▶ **Instructions to follow**:
Tally every line of the material that includes "оплата", then give the tally and nothing else.
==================================================
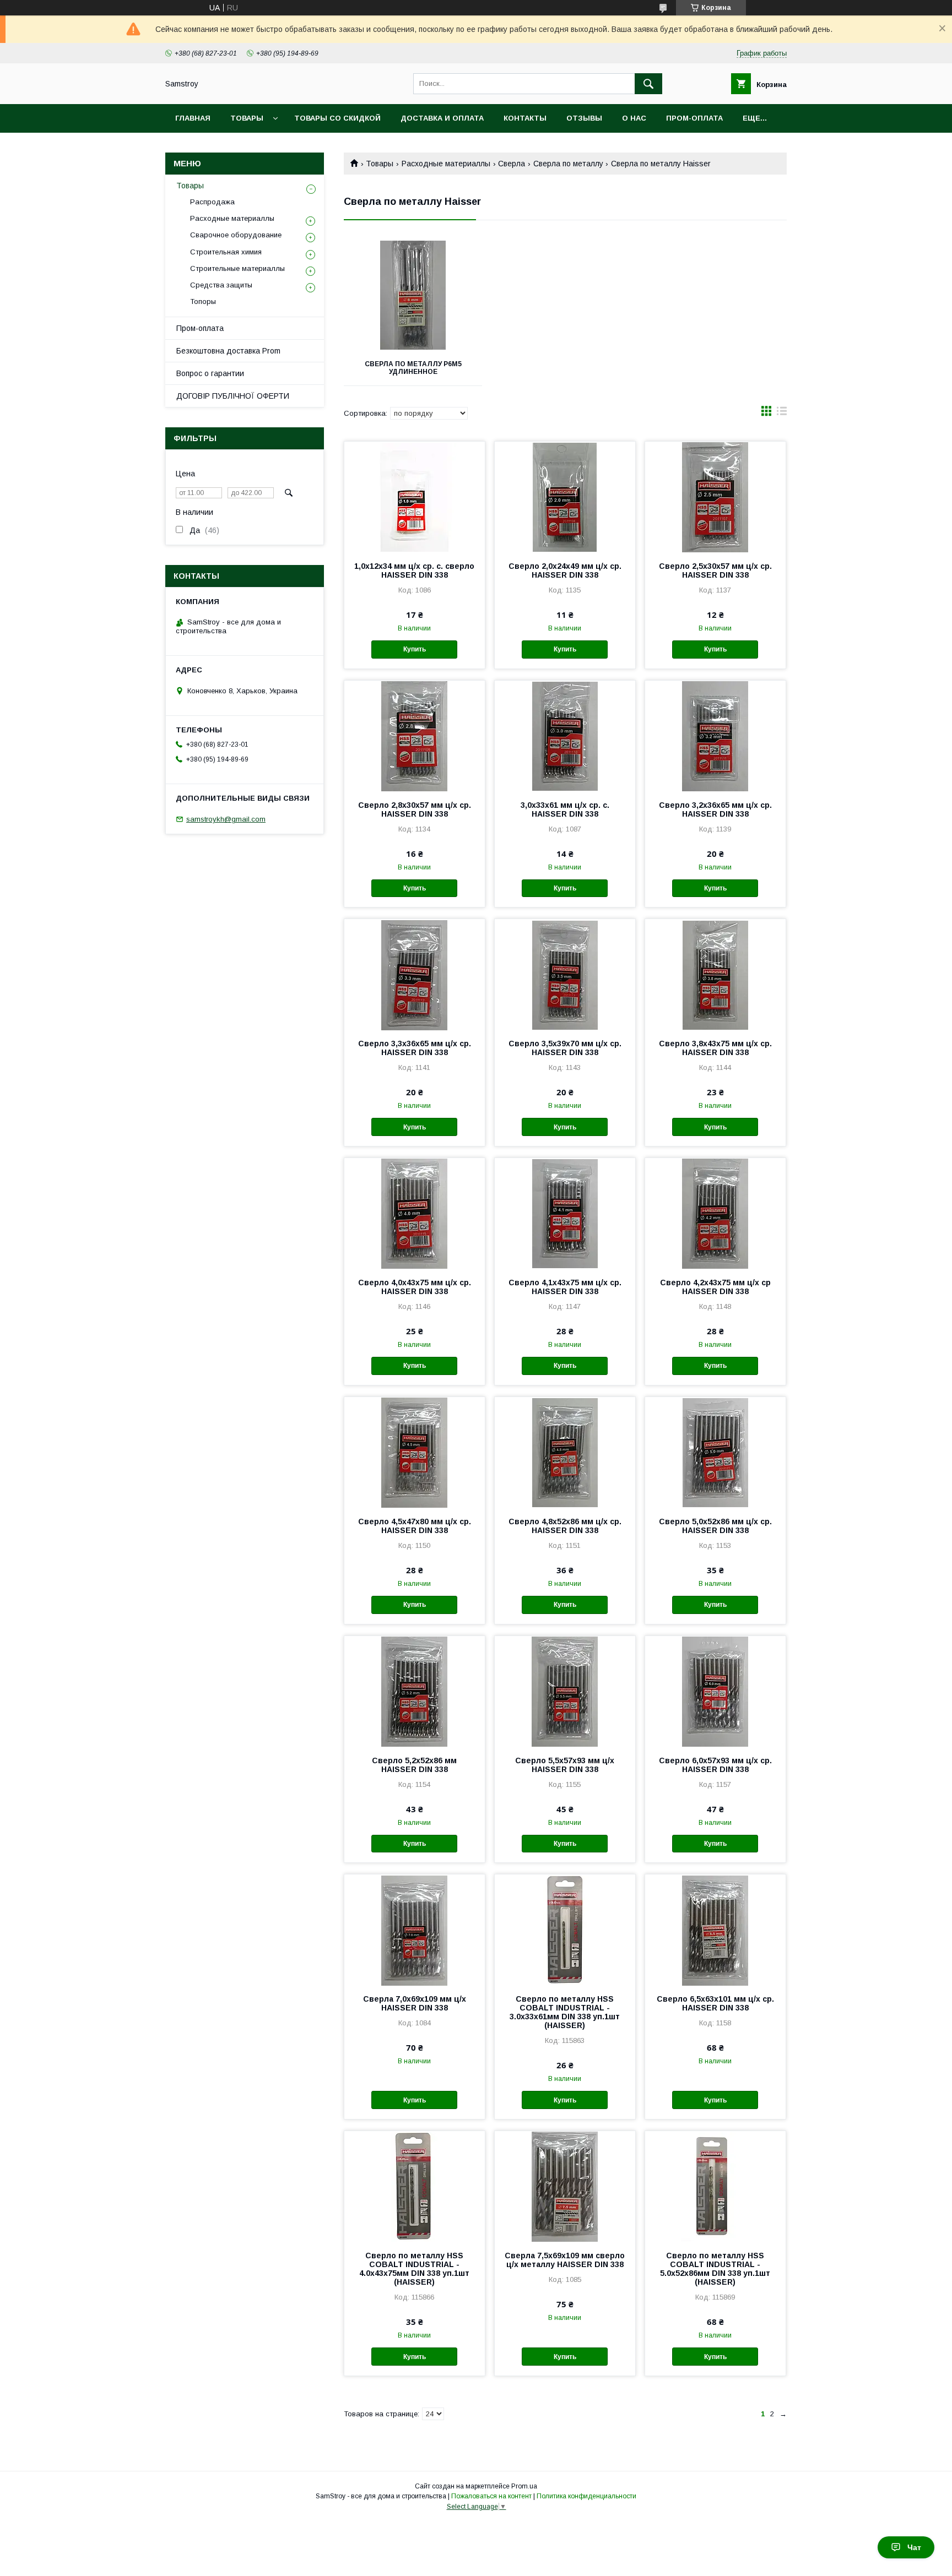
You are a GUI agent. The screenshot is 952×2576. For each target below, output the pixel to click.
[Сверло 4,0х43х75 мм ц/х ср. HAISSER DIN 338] (414, 1213)
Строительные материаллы (237, 268)
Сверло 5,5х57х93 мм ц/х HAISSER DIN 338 (564, 1765)
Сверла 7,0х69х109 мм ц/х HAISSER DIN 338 (414, 2003)
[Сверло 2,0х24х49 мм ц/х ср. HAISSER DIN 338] (565, 497)
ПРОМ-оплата (694, 118)
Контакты (525, 118)
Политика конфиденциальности (586, 2496)
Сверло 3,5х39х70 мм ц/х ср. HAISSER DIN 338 (565, 1048)
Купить (414, 649)
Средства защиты (221, 285)
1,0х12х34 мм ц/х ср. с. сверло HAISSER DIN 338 (414, 570)
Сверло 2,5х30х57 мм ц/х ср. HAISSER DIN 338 (715, 570)
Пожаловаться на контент (491, 2496)
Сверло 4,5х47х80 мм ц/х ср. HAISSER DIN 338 (414, 1526)
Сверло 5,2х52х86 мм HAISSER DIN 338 (414, 1765)
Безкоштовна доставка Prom (228, 350)
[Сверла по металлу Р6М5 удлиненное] (413, 295)
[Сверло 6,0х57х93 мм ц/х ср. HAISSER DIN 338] (715, 1691)
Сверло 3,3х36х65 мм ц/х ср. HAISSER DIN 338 (414, 1048)
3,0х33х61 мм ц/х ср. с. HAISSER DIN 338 (565, 809)
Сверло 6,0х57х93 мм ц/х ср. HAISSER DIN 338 (715, 1765)
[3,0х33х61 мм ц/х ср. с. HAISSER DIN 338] (565, 736)
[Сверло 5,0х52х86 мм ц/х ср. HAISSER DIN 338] (715, 1452)
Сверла (511, 163)
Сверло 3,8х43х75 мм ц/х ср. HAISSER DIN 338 (715, 1048)
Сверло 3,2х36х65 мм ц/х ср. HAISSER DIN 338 (715, 809)
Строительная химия (226, 252)
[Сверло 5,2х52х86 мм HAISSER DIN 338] (414, 1691)
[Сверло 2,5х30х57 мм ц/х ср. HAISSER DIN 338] (715, 497)
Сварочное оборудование (236, 235)
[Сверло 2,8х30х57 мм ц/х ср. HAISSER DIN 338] (414, 736)
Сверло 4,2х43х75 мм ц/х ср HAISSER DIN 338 (715, 1287)
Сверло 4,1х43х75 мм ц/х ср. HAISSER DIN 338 (565, 1287)
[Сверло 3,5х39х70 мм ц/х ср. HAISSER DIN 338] (565, 974)
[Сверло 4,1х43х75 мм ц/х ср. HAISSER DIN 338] (565, 1213)
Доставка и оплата (442, 118)
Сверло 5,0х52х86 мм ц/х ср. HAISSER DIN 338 (715, 1526)
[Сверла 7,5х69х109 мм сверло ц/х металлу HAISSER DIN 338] (565, 2186)
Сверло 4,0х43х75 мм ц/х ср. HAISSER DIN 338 (414, 1287)
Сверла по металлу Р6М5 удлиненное (413, 368)
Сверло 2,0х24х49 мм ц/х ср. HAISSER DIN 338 (565, 570)
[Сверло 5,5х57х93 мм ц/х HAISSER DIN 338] (565, 1691)
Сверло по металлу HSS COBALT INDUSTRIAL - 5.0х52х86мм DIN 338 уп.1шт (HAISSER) (715, 2268)
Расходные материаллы (446, 163)
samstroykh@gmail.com (226, 819)
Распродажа (212, 202)
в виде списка (782, 413)
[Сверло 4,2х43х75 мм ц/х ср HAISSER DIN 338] (715, 1213)
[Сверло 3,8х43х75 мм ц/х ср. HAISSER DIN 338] (715, 974)
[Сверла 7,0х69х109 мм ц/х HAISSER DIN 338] (414, 1929)
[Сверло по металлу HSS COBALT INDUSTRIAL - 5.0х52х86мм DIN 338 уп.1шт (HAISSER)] (715, 2186)
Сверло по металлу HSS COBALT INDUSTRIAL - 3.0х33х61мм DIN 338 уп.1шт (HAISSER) (565, 2012)
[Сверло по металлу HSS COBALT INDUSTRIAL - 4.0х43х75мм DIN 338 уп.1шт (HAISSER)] (414, 2186)
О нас (634, 118)
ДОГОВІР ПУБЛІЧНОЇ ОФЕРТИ (232, 396)
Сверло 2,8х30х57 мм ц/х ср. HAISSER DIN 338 (414, 809)
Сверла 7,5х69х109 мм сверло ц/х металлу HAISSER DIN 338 (565, 2260)
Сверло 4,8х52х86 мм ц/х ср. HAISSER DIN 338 (565, 1526)
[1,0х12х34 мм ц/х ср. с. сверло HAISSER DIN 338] (414, 497)
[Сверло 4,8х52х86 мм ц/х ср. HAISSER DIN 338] (565, 1452)
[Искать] (648, 83)
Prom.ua (524, 2486)
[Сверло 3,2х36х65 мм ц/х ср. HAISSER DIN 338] (715, 736)
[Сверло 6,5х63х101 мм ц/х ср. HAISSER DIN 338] (715, 1929)
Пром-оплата (200, 328)
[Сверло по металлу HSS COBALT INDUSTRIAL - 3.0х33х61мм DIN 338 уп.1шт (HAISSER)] (565, 1929)
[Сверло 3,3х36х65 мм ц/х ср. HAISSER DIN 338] (414, 974)
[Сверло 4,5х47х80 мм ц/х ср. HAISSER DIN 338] (414, 1452)
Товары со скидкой (337, 118)
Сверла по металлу (568, 163)
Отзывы (584, 118)
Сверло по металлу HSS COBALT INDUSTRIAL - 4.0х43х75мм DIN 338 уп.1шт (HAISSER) (414, 2268)
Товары (246, 118)
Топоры (203, 301)
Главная (192, 118)
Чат (914, 2547)
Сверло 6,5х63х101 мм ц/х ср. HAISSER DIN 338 (715, 2003)
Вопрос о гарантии (210, 373)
==================================================
▶ **Your response**:
3